British Airways has not yet responded to a request for comment, but in the immediate aftermath of the cyber attacks, British Airways Chief Executive promised the carrier would be available to customers affected by the cyber attack.

“We are committed to working with any customer who may have been financially affected by this attack, and we will compensate them for any financial hardship that they may have suffered,” the airline executive said during an apology tour earlier this month.  “We’re extremely sorry. I know that it is causing concern to some of our customers, particularly those customers that made transactions over BA.com and app.”
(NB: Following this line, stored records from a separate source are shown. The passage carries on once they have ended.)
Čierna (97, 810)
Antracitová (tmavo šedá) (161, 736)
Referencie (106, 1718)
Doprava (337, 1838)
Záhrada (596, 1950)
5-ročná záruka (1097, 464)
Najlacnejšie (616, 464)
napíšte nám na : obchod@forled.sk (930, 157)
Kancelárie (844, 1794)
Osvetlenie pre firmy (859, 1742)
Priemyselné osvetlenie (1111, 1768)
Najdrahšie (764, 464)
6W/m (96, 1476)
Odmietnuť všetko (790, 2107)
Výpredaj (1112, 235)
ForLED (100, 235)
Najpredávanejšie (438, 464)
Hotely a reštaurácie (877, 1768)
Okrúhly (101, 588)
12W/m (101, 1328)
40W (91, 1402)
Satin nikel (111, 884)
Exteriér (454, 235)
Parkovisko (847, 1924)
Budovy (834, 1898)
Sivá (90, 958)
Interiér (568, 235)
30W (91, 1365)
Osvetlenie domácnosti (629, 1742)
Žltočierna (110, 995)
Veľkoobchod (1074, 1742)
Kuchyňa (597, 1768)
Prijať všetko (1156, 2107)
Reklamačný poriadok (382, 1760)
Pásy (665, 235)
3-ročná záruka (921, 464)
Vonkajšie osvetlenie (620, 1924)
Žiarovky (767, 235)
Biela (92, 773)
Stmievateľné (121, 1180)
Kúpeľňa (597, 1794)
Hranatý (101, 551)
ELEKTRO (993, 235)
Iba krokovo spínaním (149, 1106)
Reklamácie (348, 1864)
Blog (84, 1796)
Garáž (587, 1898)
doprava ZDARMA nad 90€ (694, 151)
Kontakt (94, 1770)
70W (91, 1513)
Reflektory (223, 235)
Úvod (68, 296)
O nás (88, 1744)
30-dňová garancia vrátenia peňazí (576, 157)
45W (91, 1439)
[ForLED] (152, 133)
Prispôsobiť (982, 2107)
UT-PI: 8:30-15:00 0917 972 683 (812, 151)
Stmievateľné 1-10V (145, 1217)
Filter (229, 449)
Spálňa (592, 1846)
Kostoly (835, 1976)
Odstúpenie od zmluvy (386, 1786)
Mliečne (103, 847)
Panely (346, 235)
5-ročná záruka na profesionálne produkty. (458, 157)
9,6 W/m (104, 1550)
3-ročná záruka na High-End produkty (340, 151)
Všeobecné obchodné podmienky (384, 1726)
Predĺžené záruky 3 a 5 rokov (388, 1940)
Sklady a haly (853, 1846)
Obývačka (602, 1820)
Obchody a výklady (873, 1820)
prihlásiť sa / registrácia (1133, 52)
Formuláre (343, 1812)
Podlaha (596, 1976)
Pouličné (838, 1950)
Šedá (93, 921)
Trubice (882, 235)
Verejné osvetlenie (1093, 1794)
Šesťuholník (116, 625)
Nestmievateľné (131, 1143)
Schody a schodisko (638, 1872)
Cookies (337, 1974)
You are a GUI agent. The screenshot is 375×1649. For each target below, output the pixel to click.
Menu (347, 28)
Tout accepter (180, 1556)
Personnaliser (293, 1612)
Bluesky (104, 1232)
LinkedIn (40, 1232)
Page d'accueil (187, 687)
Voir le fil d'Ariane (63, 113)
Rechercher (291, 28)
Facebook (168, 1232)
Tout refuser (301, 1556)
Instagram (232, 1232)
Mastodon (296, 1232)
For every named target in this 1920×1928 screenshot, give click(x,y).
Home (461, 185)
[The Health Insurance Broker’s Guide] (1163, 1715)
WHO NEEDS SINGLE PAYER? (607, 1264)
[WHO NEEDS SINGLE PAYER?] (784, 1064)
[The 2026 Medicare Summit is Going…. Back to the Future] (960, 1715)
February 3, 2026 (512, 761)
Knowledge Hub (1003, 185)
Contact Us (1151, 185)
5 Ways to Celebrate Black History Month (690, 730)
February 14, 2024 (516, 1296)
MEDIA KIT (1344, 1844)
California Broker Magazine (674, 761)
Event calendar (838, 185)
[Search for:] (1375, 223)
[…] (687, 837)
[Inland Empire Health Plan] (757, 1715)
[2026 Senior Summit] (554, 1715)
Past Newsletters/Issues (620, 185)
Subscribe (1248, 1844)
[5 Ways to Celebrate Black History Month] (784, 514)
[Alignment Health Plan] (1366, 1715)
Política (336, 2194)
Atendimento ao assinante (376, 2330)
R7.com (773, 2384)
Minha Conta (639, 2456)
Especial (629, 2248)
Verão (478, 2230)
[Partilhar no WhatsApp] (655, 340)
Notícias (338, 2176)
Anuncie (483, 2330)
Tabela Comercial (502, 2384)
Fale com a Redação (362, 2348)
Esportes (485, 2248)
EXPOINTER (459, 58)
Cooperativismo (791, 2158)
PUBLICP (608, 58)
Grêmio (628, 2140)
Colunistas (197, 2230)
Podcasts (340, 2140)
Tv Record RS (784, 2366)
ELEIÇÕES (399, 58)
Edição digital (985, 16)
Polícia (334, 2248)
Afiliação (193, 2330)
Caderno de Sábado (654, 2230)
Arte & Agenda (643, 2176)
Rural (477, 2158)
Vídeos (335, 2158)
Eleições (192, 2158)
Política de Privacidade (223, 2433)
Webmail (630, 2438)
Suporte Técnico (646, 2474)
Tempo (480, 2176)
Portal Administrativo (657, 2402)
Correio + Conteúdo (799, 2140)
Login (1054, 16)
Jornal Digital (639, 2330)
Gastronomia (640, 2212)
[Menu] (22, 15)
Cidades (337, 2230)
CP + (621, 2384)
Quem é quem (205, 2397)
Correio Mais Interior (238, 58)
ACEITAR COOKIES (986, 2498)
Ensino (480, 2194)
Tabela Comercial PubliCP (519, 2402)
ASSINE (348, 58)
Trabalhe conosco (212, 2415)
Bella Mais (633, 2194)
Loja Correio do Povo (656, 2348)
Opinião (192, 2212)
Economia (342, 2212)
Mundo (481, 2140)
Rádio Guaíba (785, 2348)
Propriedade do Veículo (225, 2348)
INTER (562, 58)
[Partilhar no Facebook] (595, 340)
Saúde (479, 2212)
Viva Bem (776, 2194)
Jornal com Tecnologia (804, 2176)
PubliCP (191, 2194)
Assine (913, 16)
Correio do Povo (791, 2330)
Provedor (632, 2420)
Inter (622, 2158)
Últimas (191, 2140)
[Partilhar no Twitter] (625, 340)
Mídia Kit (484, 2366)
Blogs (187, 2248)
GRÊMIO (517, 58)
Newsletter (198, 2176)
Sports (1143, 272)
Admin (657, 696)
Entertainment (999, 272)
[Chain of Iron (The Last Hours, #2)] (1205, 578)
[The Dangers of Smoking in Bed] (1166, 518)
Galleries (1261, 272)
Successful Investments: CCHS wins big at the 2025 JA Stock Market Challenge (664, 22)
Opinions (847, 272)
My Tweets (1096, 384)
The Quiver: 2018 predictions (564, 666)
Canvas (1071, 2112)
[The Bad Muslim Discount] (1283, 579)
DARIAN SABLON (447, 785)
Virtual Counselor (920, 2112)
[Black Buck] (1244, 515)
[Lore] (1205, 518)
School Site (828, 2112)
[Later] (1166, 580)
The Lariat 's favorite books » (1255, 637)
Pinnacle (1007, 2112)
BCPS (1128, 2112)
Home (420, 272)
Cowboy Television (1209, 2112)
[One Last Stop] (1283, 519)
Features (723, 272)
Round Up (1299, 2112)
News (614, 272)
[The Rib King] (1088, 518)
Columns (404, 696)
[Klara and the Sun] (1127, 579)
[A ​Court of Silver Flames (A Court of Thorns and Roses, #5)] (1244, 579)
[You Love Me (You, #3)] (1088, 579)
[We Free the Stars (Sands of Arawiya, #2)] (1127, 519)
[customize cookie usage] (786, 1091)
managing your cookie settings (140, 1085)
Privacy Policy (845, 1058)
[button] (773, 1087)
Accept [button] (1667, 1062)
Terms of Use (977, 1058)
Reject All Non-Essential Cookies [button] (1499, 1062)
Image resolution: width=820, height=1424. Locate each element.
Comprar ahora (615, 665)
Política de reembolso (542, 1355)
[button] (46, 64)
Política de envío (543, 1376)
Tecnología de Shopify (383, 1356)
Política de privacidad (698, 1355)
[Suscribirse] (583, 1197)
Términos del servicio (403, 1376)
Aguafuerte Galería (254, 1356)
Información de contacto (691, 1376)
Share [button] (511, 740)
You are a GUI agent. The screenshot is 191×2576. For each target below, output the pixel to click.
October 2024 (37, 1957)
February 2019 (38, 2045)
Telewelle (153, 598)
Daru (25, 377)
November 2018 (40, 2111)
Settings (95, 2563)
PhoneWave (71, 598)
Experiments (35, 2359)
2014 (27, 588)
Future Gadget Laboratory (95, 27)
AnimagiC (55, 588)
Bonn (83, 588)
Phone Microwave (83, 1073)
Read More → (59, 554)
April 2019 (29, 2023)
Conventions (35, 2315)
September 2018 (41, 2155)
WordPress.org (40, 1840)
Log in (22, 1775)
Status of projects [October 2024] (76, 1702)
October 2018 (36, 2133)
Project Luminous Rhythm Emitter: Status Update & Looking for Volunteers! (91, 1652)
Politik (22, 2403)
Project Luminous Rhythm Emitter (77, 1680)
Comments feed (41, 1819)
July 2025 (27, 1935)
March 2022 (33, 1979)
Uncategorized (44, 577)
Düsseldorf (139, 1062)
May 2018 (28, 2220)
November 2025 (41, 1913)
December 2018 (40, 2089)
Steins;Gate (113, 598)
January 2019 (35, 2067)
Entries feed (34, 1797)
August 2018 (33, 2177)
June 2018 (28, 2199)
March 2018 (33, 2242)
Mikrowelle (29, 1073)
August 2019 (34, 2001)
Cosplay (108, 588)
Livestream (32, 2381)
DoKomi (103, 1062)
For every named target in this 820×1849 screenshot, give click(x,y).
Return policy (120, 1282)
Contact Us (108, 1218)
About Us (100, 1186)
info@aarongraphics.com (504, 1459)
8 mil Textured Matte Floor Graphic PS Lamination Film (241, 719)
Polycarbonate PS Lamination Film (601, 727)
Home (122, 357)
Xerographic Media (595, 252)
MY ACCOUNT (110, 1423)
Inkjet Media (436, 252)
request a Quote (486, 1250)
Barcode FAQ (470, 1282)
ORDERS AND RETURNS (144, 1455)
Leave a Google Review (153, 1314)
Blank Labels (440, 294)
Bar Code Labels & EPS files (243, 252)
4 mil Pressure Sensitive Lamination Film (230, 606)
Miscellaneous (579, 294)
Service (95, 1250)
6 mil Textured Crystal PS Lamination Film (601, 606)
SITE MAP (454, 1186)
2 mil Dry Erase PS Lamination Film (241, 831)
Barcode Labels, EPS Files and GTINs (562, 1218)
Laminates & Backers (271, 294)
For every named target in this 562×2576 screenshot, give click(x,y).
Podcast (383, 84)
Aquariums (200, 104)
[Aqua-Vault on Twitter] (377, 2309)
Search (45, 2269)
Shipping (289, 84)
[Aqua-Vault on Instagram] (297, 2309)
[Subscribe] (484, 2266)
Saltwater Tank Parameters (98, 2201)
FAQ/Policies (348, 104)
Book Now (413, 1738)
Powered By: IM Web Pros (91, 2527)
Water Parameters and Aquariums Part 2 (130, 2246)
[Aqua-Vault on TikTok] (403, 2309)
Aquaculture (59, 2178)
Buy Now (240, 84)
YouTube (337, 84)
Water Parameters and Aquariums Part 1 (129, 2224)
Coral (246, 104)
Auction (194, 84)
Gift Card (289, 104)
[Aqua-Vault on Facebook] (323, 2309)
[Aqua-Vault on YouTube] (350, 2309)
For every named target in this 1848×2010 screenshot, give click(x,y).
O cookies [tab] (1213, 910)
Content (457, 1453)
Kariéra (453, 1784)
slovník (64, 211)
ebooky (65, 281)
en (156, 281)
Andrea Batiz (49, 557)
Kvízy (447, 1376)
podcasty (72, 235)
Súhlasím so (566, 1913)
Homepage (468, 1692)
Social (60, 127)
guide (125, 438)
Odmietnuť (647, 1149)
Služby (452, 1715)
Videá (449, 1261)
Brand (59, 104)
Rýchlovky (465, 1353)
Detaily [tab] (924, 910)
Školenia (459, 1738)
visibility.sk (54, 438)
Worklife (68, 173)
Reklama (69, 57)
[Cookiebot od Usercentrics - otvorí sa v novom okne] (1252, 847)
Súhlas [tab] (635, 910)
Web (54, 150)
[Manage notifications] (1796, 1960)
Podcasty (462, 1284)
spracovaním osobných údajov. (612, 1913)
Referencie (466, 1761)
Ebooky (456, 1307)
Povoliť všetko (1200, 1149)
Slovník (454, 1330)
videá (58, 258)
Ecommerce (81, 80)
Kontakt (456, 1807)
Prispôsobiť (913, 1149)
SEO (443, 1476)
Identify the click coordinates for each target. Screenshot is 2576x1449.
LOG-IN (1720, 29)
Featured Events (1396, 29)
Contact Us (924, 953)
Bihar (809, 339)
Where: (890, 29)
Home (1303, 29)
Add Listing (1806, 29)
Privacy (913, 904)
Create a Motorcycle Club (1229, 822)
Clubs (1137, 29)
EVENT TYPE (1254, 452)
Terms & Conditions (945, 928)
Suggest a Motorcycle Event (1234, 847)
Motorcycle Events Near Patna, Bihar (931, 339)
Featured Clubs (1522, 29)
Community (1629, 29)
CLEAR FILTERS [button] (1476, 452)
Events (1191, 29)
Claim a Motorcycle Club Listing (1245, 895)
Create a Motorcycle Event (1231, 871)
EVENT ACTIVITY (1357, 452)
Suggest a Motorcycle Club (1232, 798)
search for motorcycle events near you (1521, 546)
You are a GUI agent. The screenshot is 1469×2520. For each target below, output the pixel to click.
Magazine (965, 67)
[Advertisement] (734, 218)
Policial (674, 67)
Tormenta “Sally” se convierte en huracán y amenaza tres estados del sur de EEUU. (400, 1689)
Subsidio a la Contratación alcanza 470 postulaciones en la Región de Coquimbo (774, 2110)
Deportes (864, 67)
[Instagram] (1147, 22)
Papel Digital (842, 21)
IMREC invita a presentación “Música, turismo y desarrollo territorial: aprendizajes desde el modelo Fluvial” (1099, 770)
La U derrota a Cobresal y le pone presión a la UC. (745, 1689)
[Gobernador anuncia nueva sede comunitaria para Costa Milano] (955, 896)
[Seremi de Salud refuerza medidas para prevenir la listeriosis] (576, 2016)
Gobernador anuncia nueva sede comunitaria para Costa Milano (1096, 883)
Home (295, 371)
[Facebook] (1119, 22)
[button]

Attempts to contact passmethesickbag directly have so far been unsuccessful, but the story continues to develop in the forum.  A handful of other FT members have since stepped forward, using the thread to share how the British Airways cyber attack has impacted their lives as well.

Comments are Closed.
6 Comments
F
fredc84 September 29, 2018

I got the same email for the bargain price of only $700 to not spill my illicit details. The password they showed was one I use mostly for shopping sites (not CC, investment, or money accoints)...but I also used it on BA (tho not any more).

D
divrdrew September 28, 2018

I have been receiving the same emails but not sure where the password came from. It is a password that is over 10 years old and I only used it on a couple sites. This is a well known scam. Mine are requesting $3000 or $5000. I've been reporting the attempted extortion to the FBI IC3 unit. Doubt it will do anything, but who knows. Just google "porn extortion email" and you'll get lots of information on this. The reality is they don't have your contacts and don't have a 'pixel' in an email to verify that it was read. That's all bs.

J
jonsg September 28, 2018

I've received this exact extortion demand on my LinkedIn email address (an address I used _only_ for LI). This might not be BA-related.

D
dexysmidnightrunner September 28, 2018

I received an almost identical email. Just that my price tag is $3000. This might be for business class customers.

B
BobFF68 September 28, 2018

Such kind of Extortion mails with exactly same request and content are circulating widely since the last 2 or 3 months, I also got one some weeks ago long before the BA IT issue (I also do not have any BA account), I do not think there isn't a direct relation with it. The postal division of Italian police issued a specific warning about this issue, inviting to keep clam, just change your relevant passwords and discard the email, do not reply. Those behind all this just grabbed some data from previous breaches and trying their best, being sure that someone panicking will pay, while actually they have nothing real in their hands.